Russia holding Zaporizhzhia nuclear plant ‘hostage,’ Ukraine’s Zelenskyy says
Global News
Russian President Vladimir Putin's invasion, now into its 14th month, has been bogged down for months amid fierce fighting along the eastern front.
Ukraine’s president said Russian troops were holding the Zaporizhzhia nuclear plant “hostage” and its safety could not be guaranteed until they left it, while his forces shut off the frontline town of Avdiivka as they planned their next move.
Russian troops have occupied the nuclear power plant, Europe’s largest, since the early weeks of the invasion of Ukraine and have shown no inclination to relinquish control.

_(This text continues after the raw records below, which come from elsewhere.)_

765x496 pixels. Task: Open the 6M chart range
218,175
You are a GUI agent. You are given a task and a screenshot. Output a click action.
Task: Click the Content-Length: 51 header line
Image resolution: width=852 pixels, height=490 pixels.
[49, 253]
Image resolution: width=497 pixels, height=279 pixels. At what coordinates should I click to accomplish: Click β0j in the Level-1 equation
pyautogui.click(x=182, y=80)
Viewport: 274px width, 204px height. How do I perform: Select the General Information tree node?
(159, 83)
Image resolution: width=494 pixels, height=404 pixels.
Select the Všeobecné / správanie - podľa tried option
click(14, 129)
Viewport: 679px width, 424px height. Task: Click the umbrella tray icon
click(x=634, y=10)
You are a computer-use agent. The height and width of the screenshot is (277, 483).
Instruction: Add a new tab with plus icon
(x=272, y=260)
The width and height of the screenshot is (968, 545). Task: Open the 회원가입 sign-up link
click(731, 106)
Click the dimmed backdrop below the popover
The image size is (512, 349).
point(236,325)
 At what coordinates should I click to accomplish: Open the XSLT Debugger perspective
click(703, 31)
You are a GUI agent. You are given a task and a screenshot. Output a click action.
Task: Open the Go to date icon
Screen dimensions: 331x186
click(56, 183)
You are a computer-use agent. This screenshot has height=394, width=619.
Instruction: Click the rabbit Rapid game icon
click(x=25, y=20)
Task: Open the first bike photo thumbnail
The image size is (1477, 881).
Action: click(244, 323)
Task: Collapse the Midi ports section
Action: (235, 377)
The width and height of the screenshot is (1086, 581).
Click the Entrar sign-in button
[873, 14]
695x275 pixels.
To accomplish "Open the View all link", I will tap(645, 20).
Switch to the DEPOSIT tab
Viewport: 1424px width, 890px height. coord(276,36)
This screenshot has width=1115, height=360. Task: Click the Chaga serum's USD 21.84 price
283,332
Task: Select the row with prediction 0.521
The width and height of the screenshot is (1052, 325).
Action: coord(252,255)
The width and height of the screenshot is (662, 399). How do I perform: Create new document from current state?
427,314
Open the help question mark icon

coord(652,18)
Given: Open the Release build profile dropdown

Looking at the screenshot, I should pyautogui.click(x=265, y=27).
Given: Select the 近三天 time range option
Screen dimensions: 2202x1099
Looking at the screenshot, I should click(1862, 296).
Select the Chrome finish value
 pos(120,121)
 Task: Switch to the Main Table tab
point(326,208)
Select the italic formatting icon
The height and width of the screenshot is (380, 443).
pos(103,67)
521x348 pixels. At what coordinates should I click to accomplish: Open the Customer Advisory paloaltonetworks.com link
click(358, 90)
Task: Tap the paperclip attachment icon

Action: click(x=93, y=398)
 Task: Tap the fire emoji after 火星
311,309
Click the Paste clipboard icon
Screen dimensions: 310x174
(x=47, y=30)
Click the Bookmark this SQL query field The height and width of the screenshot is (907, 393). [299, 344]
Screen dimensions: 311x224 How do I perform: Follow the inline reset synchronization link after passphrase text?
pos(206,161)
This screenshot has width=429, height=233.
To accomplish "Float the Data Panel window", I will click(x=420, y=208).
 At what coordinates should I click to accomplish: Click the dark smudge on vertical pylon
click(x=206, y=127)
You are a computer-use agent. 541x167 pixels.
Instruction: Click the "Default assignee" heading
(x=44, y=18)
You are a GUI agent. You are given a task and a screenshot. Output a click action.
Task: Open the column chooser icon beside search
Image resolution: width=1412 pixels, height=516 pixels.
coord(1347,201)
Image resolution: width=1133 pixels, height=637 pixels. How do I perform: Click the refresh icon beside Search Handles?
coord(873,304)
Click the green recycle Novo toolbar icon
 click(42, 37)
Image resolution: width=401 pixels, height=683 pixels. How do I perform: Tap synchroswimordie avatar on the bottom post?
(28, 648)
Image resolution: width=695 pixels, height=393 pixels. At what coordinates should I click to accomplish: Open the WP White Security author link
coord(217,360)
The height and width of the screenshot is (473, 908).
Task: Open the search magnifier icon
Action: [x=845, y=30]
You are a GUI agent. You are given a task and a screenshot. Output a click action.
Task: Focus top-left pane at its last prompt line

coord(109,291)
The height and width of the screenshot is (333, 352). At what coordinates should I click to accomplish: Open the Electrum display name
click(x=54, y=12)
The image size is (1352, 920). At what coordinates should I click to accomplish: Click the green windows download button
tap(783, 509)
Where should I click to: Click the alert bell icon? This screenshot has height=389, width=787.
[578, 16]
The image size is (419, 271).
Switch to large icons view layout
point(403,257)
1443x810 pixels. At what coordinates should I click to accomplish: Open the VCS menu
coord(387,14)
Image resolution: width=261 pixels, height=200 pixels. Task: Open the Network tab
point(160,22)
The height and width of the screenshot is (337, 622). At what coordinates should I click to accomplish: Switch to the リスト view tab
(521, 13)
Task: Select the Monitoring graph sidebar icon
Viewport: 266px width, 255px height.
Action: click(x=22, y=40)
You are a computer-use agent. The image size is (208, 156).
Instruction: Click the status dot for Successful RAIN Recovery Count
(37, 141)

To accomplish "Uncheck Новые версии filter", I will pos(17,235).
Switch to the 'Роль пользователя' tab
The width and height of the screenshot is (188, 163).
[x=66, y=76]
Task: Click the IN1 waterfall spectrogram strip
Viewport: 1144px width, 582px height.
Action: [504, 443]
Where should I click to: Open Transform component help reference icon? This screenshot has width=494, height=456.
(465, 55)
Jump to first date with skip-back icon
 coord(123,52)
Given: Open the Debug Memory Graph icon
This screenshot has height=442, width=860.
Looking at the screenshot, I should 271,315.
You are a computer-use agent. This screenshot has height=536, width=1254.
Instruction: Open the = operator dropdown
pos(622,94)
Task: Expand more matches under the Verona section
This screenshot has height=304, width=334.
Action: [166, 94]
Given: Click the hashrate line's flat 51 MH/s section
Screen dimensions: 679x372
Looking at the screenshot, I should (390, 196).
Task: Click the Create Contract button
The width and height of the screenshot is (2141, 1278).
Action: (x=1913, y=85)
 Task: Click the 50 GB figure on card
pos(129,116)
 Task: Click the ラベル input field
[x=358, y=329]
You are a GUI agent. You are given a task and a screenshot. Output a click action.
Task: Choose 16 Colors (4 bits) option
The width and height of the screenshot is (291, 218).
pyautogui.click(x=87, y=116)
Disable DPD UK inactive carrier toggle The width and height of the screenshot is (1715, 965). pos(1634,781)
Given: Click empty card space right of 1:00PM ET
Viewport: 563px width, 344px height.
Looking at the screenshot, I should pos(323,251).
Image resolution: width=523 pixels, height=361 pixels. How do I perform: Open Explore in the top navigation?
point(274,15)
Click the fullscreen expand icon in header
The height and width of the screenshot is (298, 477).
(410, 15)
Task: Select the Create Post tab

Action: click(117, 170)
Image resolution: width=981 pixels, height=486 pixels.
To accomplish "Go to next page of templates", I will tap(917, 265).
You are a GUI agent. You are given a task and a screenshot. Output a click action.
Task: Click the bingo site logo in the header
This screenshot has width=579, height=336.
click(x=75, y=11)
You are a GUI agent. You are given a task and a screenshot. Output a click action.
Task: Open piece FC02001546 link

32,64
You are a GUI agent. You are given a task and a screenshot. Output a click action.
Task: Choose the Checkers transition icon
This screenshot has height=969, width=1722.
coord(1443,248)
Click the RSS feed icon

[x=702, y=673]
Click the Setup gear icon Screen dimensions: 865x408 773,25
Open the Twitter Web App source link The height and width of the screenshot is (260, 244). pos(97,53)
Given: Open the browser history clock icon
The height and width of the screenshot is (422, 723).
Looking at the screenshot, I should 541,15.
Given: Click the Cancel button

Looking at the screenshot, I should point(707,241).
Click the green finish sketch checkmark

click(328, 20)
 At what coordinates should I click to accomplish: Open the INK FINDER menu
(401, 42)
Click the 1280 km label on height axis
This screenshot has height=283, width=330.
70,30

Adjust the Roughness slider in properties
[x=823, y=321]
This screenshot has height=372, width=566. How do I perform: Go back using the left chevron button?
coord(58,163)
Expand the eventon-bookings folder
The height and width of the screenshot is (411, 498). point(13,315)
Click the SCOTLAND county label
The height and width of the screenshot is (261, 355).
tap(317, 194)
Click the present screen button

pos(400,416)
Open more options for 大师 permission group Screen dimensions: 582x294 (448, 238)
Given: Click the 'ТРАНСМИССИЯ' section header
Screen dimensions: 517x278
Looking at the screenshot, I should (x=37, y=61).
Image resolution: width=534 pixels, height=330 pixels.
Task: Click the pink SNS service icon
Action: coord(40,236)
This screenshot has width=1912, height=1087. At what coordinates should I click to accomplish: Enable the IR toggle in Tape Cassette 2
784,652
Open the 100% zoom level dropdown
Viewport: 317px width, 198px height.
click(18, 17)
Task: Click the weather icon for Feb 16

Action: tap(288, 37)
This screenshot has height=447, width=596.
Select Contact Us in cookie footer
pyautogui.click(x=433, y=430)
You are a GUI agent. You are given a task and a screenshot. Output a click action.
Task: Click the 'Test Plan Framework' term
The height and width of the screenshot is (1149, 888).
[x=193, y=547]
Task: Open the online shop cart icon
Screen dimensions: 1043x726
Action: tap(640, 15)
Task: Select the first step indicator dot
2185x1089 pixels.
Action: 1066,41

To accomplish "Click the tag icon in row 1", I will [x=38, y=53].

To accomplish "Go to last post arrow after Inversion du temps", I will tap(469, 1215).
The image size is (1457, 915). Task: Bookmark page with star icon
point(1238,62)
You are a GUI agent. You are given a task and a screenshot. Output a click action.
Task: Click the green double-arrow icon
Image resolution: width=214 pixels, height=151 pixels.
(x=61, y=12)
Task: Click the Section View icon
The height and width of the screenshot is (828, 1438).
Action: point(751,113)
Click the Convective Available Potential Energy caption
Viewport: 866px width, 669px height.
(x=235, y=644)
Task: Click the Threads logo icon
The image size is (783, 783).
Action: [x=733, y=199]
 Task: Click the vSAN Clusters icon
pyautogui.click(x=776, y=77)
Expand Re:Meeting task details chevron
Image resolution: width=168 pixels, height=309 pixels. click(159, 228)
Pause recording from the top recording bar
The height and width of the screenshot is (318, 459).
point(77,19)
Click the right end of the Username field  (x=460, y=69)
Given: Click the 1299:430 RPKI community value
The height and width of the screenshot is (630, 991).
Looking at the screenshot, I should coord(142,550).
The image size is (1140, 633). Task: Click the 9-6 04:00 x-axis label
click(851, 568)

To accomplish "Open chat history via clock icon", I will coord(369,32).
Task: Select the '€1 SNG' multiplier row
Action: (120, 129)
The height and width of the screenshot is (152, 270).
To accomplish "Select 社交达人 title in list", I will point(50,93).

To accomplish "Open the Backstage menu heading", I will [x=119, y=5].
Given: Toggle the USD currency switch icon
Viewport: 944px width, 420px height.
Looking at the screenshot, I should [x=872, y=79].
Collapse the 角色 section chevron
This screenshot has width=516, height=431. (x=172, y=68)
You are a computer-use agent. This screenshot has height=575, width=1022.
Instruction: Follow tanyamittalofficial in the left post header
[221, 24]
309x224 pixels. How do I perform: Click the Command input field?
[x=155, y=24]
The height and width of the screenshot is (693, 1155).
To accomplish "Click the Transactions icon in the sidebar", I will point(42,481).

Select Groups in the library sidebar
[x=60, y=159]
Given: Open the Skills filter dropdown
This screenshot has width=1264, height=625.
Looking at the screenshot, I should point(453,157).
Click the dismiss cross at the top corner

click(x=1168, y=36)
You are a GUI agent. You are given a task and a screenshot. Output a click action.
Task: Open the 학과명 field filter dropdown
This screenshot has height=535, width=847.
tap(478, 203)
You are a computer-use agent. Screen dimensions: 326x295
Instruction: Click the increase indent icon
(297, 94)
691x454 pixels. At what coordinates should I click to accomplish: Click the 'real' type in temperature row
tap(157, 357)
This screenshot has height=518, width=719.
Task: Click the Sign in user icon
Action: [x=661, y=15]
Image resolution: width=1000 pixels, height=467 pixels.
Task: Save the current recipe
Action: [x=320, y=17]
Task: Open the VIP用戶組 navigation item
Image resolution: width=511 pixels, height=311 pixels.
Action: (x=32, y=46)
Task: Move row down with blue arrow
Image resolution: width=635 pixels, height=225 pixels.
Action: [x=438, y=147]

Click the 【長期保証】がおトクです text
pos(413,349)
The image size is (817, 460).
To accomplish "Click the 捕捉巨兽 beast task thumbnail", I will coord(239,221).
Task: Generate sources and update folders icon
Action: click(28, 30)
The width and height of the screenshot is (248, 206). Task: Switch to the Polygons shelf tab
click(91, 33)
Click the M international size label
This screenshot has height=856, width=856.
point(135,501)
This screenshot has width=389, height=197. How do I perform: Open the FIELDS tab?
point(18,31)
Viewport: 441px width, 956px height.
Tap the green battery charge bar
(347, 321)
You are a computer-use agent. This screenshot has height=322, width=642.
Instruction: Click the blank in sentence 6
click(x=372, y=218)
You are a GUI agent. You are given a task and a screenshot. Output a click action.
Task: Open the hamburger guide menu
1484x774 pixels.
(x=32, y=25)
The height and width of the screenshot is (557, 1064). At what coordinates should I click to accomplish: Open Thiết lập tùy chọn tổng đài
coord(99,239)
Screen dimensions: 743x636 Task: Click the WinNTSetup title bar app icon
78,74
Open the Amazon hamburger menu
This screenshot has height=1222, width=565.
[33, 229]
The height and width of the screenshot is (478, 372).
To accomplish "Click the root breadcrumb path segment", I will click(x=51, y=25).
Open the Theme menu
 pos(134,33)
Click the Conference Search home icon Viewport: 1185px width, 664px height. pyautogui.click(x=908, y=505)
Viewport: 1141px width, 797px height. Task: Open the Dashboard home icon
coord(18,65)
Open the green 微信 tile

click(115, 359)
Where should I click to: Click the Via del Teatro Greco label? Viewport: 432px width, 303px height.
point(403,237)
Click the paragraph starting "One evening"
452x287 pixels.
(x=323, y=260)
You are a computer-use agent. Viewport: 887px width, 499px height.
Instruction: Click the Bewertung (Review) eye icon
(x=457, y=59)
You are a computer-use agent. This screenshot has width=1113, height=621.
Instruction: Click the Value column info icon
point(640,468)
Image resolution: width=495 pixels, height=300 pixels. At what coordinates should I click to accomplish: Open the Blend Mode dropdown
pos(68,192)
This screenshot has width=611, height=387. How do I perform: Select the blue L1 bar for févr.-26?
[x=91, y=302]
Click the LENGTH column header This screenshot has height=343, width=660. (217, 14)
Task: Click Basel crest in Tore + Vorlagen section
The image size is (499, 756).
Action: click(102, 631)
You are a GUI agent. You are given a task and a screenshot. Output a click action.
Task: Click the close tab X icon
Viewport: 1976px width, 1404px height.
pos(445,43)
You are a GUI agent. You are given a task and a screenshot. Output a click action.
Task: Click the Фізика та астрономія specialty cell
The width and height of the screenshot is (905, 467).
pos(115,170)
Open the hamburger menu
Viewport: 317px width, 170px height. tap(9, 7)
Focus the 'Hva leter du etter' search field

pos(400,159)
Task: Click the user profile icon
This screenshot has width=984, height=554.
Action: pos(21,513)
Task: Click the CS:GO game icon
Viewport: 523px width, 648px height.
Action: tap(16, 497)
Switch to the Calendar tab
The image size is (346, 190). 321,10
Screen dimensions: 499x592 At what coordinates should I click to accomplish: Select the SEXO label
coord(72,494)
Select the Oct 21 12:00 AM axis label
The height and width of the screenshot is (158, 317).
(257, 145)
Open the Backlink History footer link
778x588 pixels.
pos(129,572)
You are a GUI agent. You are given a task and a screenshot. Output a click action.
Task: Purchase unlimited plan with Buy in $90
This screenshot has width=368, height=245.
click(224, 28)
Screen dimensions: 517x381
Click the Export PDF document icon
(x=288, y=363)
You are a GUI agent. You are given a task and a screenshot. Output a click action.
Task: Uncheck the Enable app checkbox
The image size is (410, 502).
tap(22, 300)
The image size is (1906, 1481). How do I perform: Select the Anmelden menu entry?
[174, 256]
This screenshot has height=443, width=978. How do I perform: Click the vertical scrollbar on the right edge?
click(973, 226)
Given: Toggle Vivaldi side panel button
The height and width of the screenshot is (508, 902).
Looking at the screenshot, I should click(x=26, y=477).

“Holding a nuclear power station hostage for more than a year – this is surely the worst thing that has ever happened in the history of European or world-wide nuclear power,” President Volodymyr Zelenskyy said in his nightly video address.
He decried the Russian presence as “radiation blackmail.”
His comments followed a meeting with Rafael Grossi, the director general of the International Atomic Energy Agency (IAEA), at the Dnipro hydroelectric power station – northeast of the Zaporizhzhia plant.
Initiatives on restoring safety and security are “doomed to failure” without a withdrawal of Russian troops from the plant, Zelenskiy said in comments posted on the presidential website.
Russia and Ukraine routinely accuse each other of shelling the Zaporizhzhia plant. Fighting around it and worries of a water shortage and that cooling systems could lose power have raised fears of a nuclear disaster.
A team of IAEA experts has since September been stationed at the plant, which Kyiv has accused Moscow of using as a shield for troops and military hardware.